(Collected data)
————————

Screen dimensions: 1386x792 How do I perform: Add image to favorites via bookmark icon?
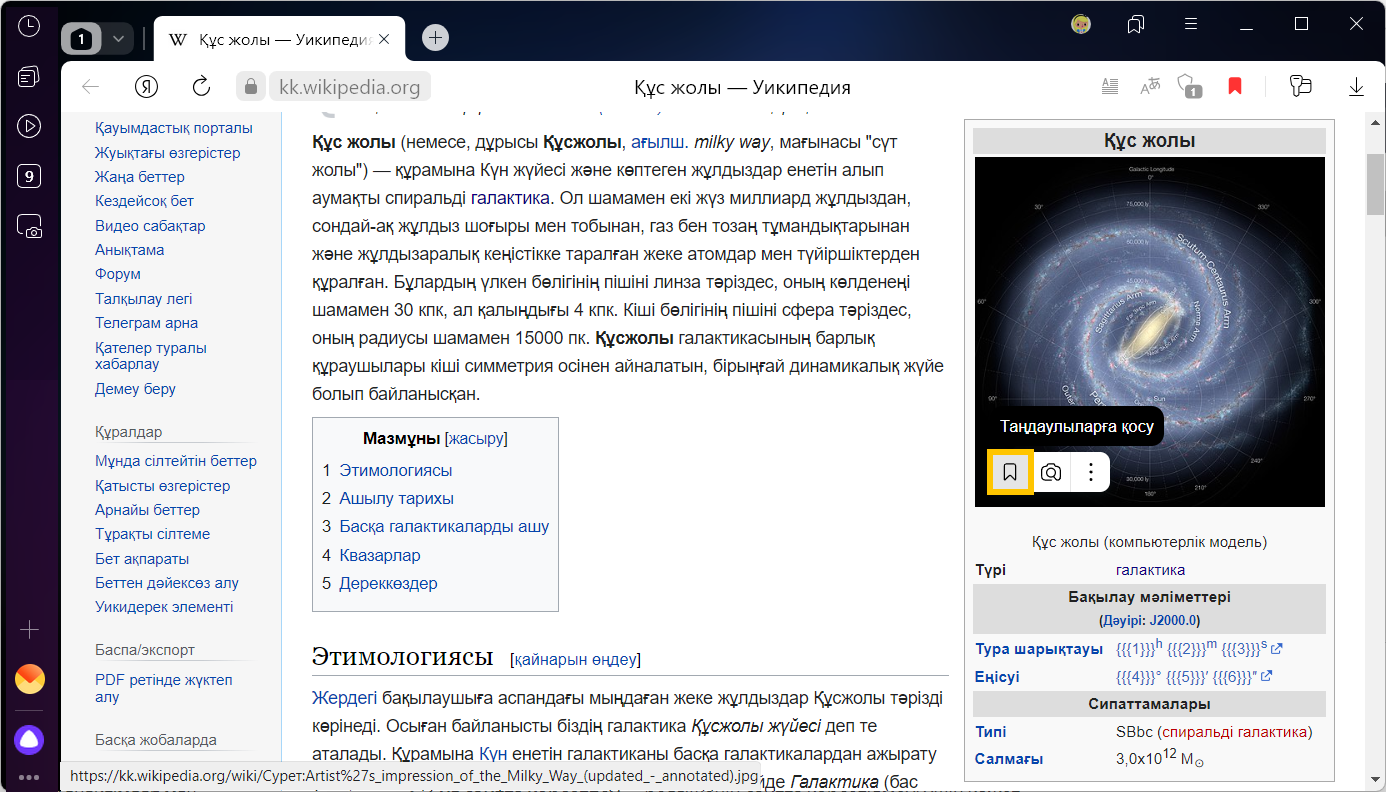[1010, 472]
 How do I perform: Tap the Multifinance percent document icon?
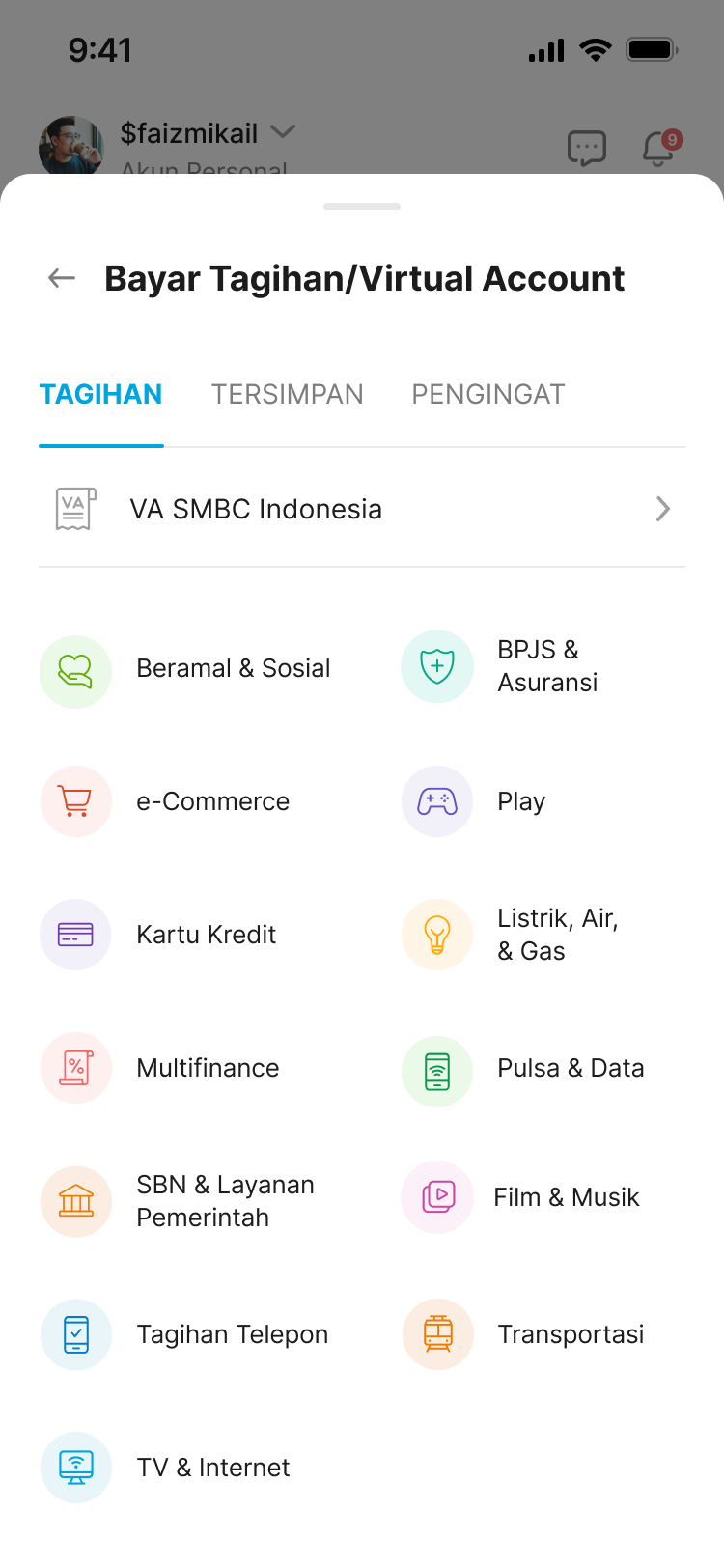coord(75,1068)
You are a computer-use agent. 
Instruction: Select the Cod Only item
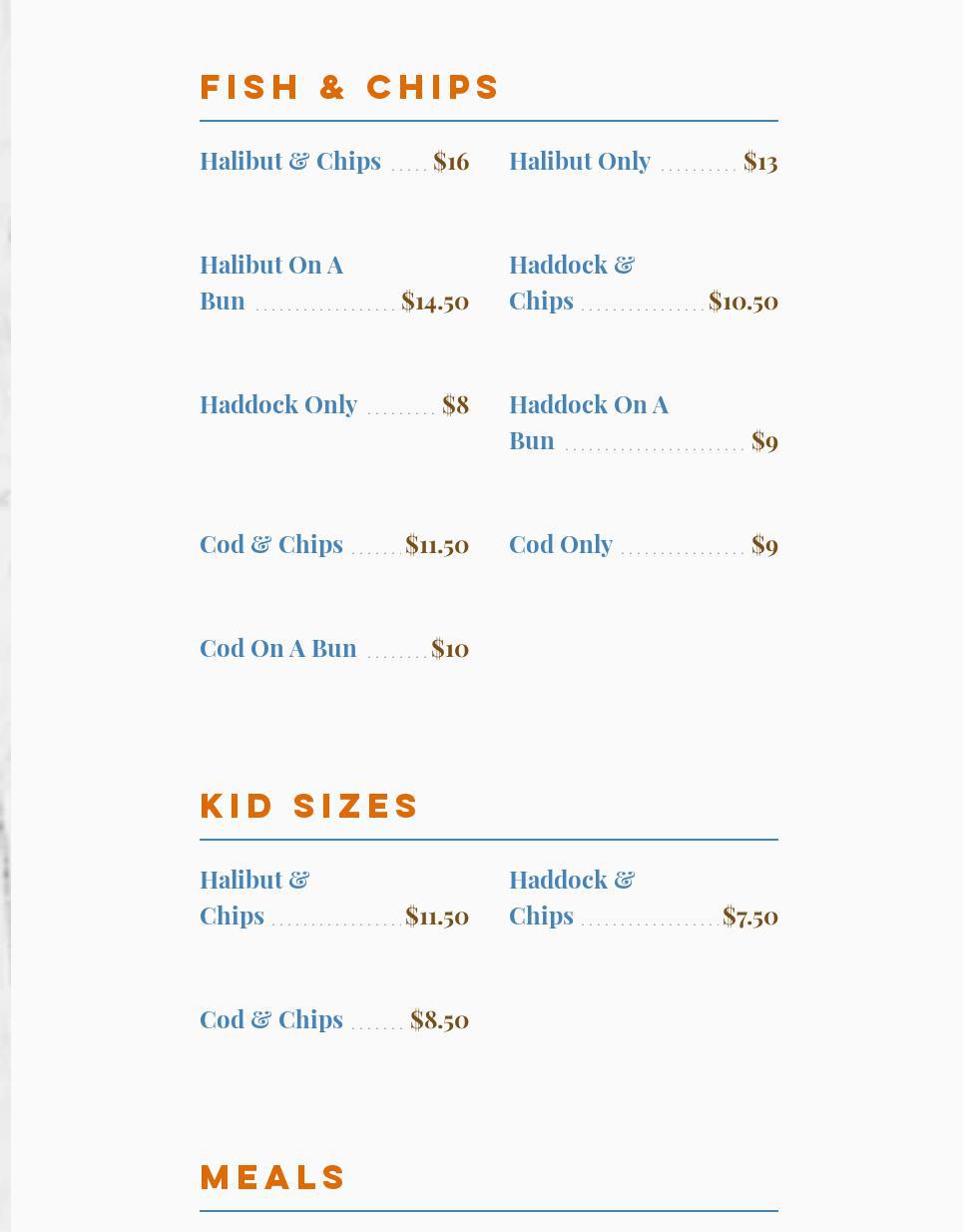pos(561,544)
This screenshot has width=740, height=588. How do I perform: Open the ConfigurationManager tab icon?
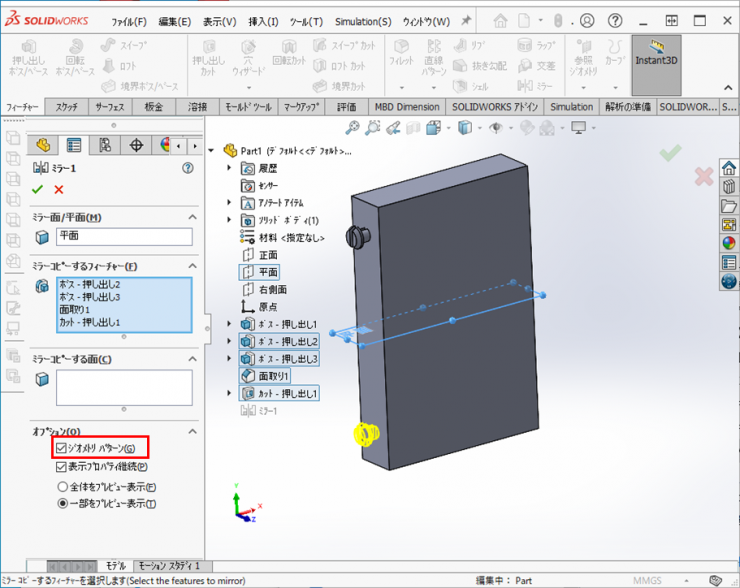pos(105,146)
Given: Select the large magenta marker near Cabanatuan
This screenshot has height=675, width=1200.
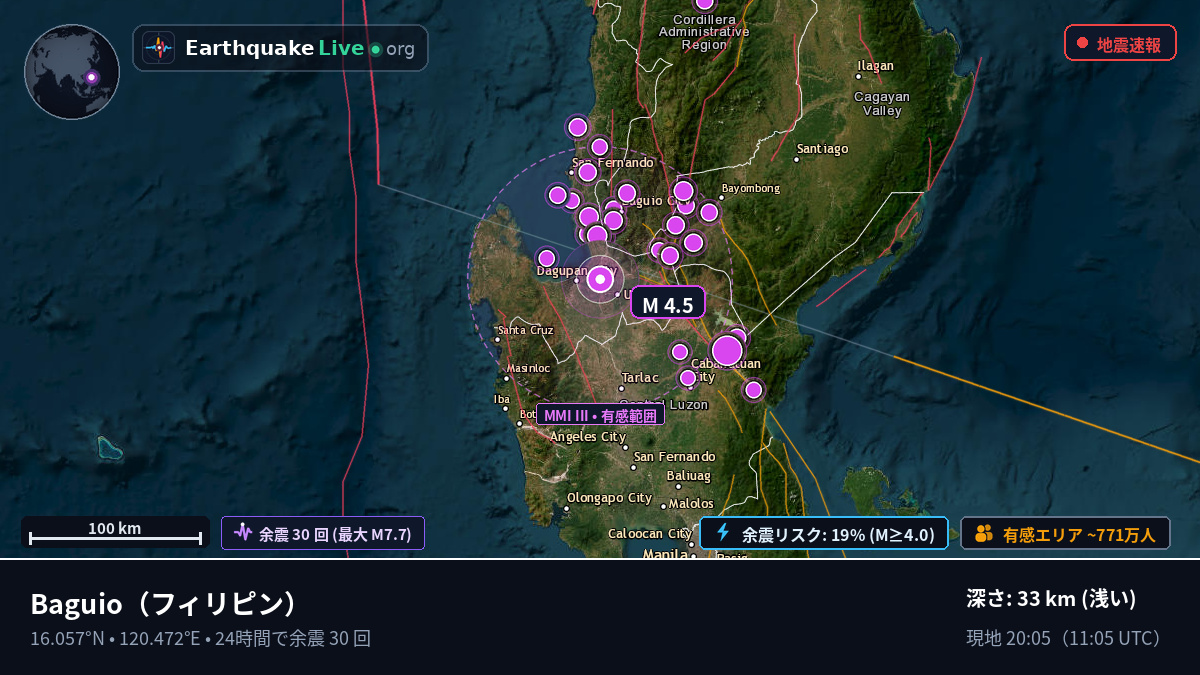Looking at the screenshot, I should pyautogui.click(x=727, y=350).
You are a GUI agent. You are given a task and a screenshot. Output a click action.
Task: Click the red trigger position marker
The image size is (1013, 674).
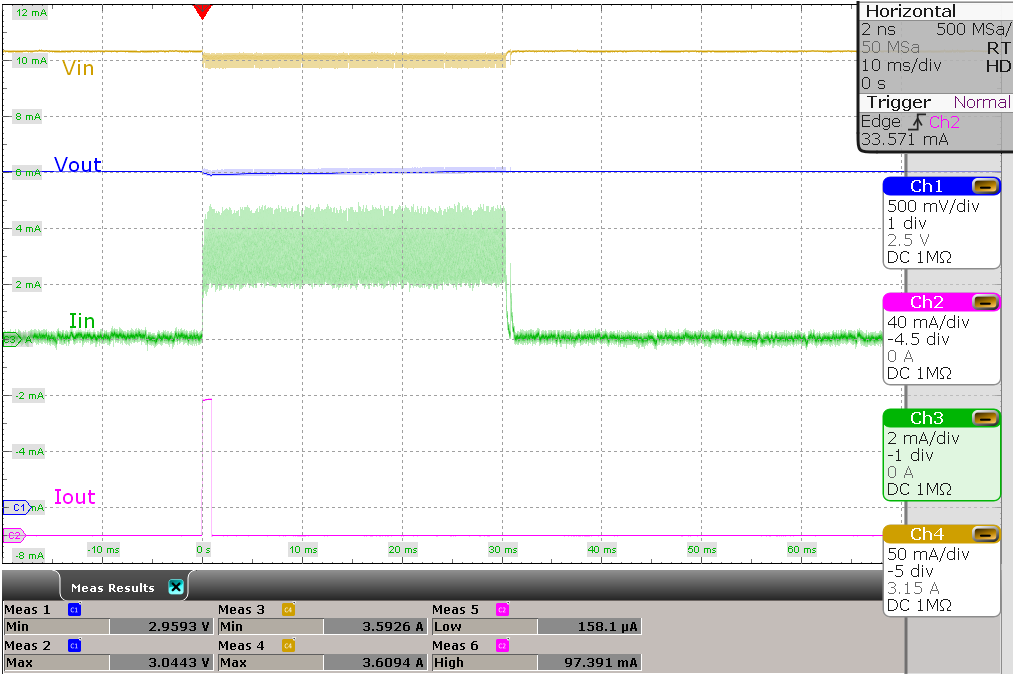click(x=203, y=10)
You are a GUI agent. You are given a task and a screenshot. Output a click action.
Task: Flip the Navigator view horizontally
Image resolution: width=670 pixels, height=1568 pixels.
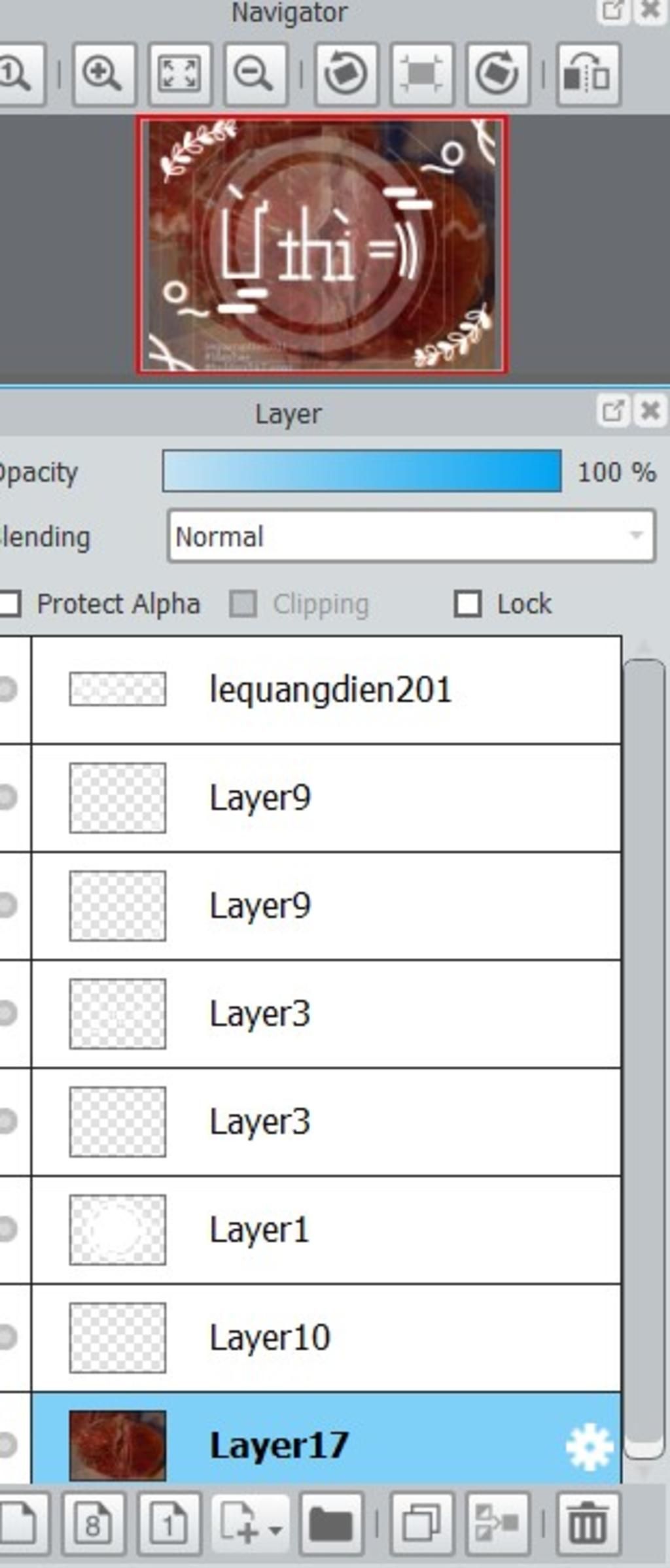point(588,74)
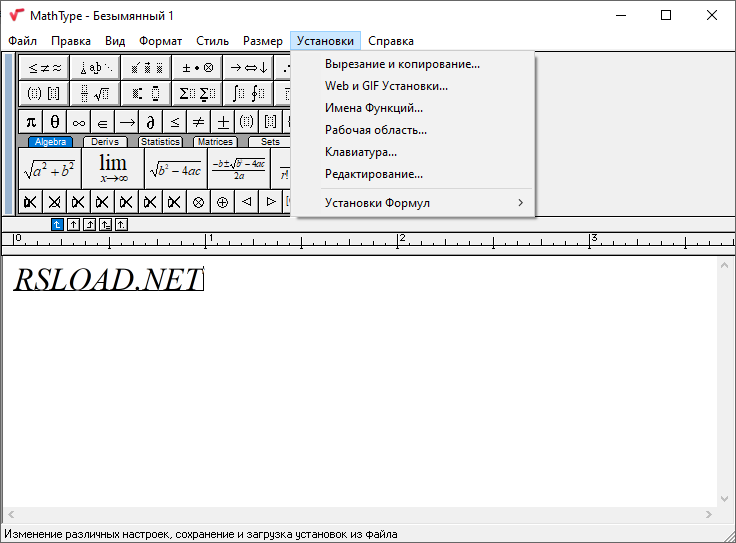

————————

• Task description: Restate, exactly as they appear, the line with "How do I perform: Tap" and all the lines after it up to the end of the data above; images do not belong in the copy.

• Written answer:
 How do I perform: Tap the Multifinance percent document icon?
coord(75,1068)
You are a computer-use agent. 
Instruction: Select the Cod Only item
pos(561,544)
This screenshot has width=740, height=588. How do I perform: Open the ConfigurationManager tab icon?
pos(105,146)
Given: Select the large magenta marker near Cabanatuan
This screenshot has height=675, width=1200.
Looking at the screenshot, I should pyautogui.click(x=727, y=350).
You are a GUI agent. You are given a task and a screenshot. Output a click action.
Task: Click the red trigger position marker
The image size is (1013, 674).
click(x=203, y=10)
You are a GUI agent. You are given a task and a screenshot. Output a click action.
Task: Flip the Navigator view horizontally
Image resolution: width=670 pixels, height=1568 pixels.
point(588,74)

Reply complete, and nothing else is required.